__OBJETIVO DE LA TAREA__. Copia el pasaje del texto sobre las obras del gobierno que empieza en las palabras con "Pero, siempre hay" y termina tras "es el caso.", y sustituye "transparencia" por "eficiencia".

__TEXTO PROPORCIONADO__.

---*---

Como proyecto llave en mano realizado por empresas privadas solventes, estos trabajos fueron planeados con un cronograma de obras cumplido sin mayores contratiempos, sin adendas injustificadas ni sobrecostos sospechosos, sin problemas laborales. Inicia operación a escasas semanas de las elecciones y sabemos que su novedad será ampliamente publicitada con fines electorales.
Pero, siempre hay un ‘pero’: nosotros desearíamos ver otras obras de este gobierno ejecutadas con igual planificación, igual transparencia, sin adendas sospechosas. Pero ese no es el caso.
Tomemos el ejemplo del Metrobús, un proyecto ejecutado sin planificación adecuada, aún inconcluso. Epítome del desorden desde el primer momento: sin rutas claras ni carriles de vía rápida, sin zonas pagas ni andenes especiales de abordaje, con paradas a la intemperie sin señalizaciones adecuadas, sin sistema adecuado de cobro del pasaje ni distribución de tarjetas para estudiantes, sin suficiente equipo para satisfacer la demanda ni política salarial realista para atraer suficientes buenos operadores. Cumplidos tres años, el sistema todavía tiene muchos cabos sueltos; más de un usuario frustrado se queja de que ha sido peor el remedio que la enfermedad, exageración que no comparto, pero entiendo.

---*---

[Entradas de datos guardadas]
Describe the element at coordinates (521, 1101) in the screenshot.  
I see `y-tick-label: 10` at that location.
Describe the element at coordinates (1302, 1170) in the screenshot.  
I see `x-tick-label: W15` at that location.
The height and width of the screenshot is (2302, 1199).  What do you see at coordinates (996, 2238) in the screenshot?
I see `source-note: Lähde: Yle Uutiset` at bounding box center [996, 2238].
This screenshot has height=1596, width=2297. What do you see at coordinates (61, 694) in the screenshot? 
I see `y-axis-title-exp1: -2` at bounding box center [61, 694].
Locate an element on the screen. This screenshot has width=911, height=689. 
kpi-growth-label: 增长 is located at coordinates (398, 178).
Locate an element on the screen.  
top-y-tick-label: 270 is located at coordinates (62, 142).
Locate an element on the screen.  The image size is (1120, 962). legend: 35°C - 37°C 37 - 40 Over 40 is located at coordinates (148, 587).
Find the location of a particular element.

---*---

__SOLUCIÓN__.
Pero, siempre hay un ‘pero’: nosotros desearíamos ver otras obras de este gobierno ejecutadas con igual planificación, igual eficiencia, sin adendas sospechosas. Pero ese no es el caso.